The final orthonormal basis is

q_1= \frac{1}{\sqrt{2}} \begin{bmatrix} 1\\ 1 \end{bmatrix}, \qquad q_2= \frac{1}{\sqrt{2}} \begin{bmatrix} 1\\ -1 \end{bmatrix}.

50.9 Example in $\mathbb{R}^3$

Let

v_1= \begin{bmatrix} 1\\ 0\\ 1 \end{bmatrix}, \qquad v_2= \begin{bmatrix} 1\\ 1\\ 0 \end{bmatrix}, \qquad v_3= \begin{bmatrix} 0\\ 1\\ 1 \end{bmatrix}.

First,

u_1=v_1.

Since

\|u_1\|=\sqrt{2},

we have

q_1= \frac{1}{\sqrt{2}} \begin{bmatrix} 1\\ 0\\ 1 \end{bmatrix}.

Next,

\langle v_2,q_1\rangle = \frac{1}{\sqrt{2}}.

Thus

u_2 = v_2-\frac{1}{\sqrt{2}}q_1 = \begin{bmatrix} 1\\ 1\\ 0 \end{bmatrix} - \frac12 \begin{bmatrix} 1\\ 0\\ 1 \end{bmatrix} = \begin{bmatrix} 1/2\\ 1\\ -1/2 \end{bmatrix}.

Its norm is

\|u_2\| = \sqrt{\frac14+1+\frac14} = \sqrt{\frac32}.

Hence

q_2 = \frac{1}{\sqrt{6}} \begin{bmatrix} 1\\ 2\\ -1 \end{bmatrix}.

Now compute $u_3$ :

u_3 = v_3-\langle v_3,q_1\rangle q_1-\langle v_3,q_2\rangle q_2.

We have

\langle v_3,q_1\rangle = \frac{1}{\sqrt{2}},

and

\langle v_3,q_2\rangle = \frac{1}{\sqrt{6}}.

Therefore

u_3 = \begin{bmatrix} 0\\ 1\\ 1 \end{bmatrix} - \frac12 \begin{bmatrix} 1\\ 0\\ 1 \end{bmatrix} - \frac16 \begin{bmatrix} 1\\ 2\\ -1 \end{bmatrix}.

This gives

u_3 = \begin{bmatrix} -2/3\\ 2/3\\ 2/3 \end{bmatrix}.

Its norm is

\|u_3\| = \sqrt{\frac49+\frac49+\frac49} = \frac{2}{\sqrt{3}}.

Thus

q_3 = \frac{1}{\sqrt{3}} \begin{bmatrix} -1\\ 1\\ 1 \end{bmatrix}.

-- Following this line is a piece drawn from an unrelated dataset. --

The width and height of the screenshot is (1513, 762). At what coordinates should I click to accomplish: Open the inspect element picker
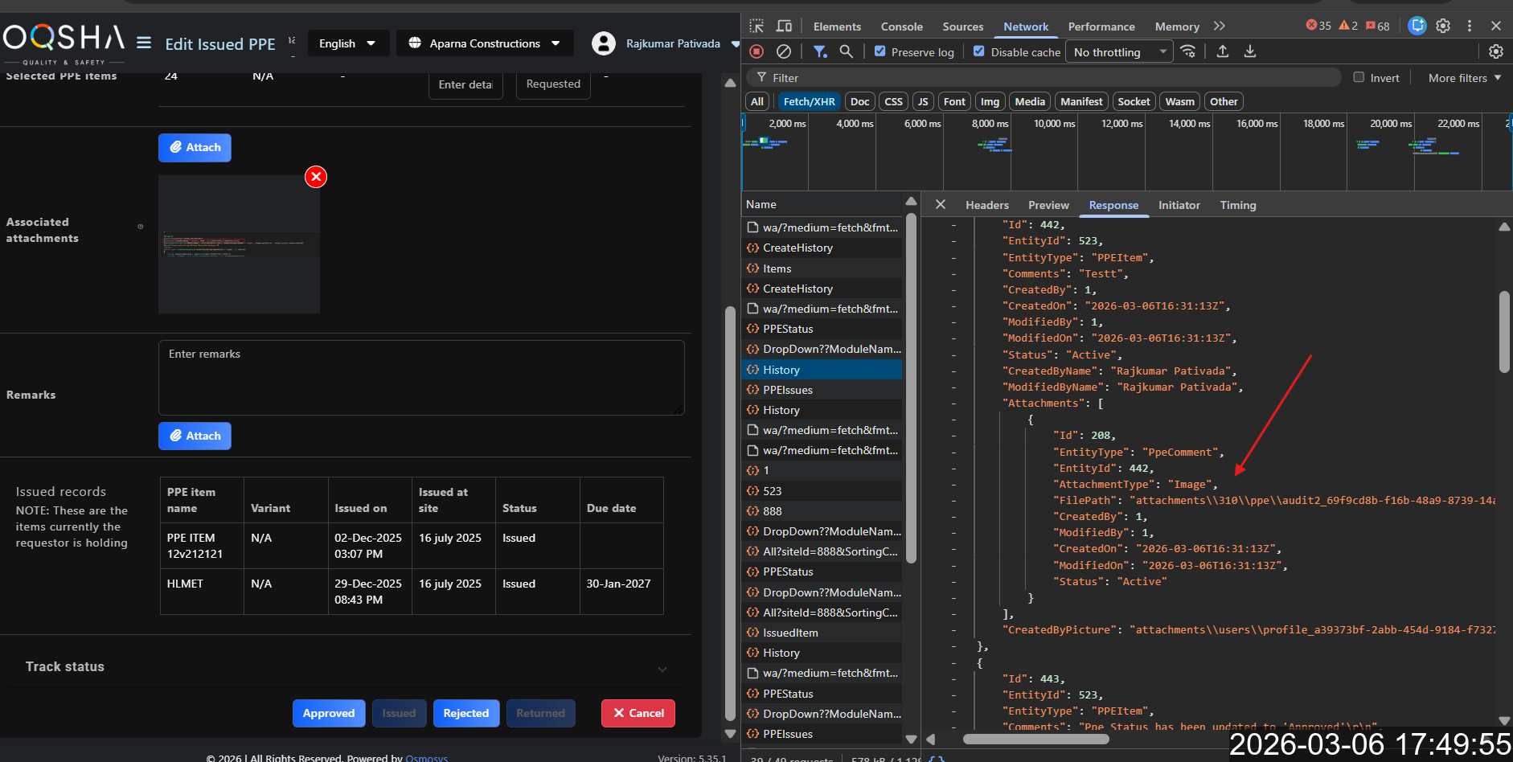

The three vectors $q_1,q_2,q_3$ form an orthonormal basis of $\mathbb{R}^3$ .

50.10 Orthogonal Version

Sometimes one wants an orthogonal basis rather than an orthonormal basis. In that case, stop before normalization.

Define

u_1=v_1,

and

u_j = v_j - \sum_{i=1}^{j-1} \frac{\langle v_j,u_i\rangle}{\langle u_i,u_i\rangle}u_i.

Then

u_1,\ldots,u_k

are nonzero and mutually orthogonal.

The normalized vectors are

q_j=\frac{u_j}{\|u_j\|}.

The orthogonal version is often easier to write when the intermediate vectors are not unit vectors.

50.11 Span Preservation

Gram-Schmidt preserves spans step by step:

\operatorname{span}(u_1,\ldots,u_j) = \operatorname{span}(v_1,\ldots,v_j).

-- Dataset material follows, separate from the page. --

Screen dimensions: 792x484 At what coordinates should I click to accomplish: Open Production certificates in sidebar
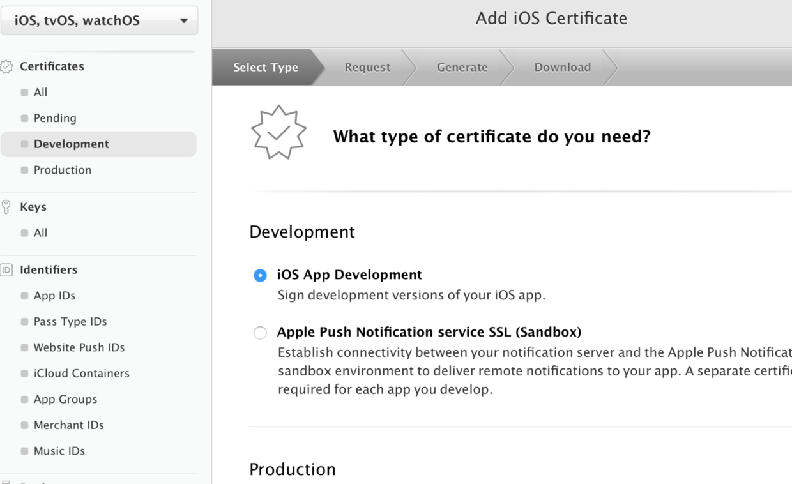pos(62,170)
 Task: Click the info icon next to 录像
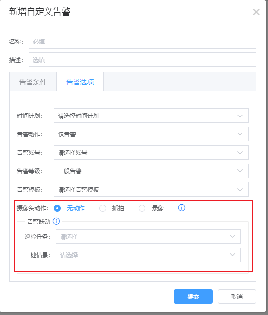click(182, 208)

This follows from the construction. Each $u_j$ is built from $v_j$ and earlier $q_i$ , which lie in the earlier span. Hence

u_j\in \operatorname{span}(v_1,\ldots,v_j).

Conversely,

v_j = u_j+ \sum_{i=1}^{j-1} \langle v_j,q_i\rangle q_i,

so $v_j$ lies in the span of $u_1,\ldots,u_j$ .

Thus the two lists generate the same subspace at each stage.

50.12 QR Factorization

Gram-Schmidt gives a factorization of a matrix.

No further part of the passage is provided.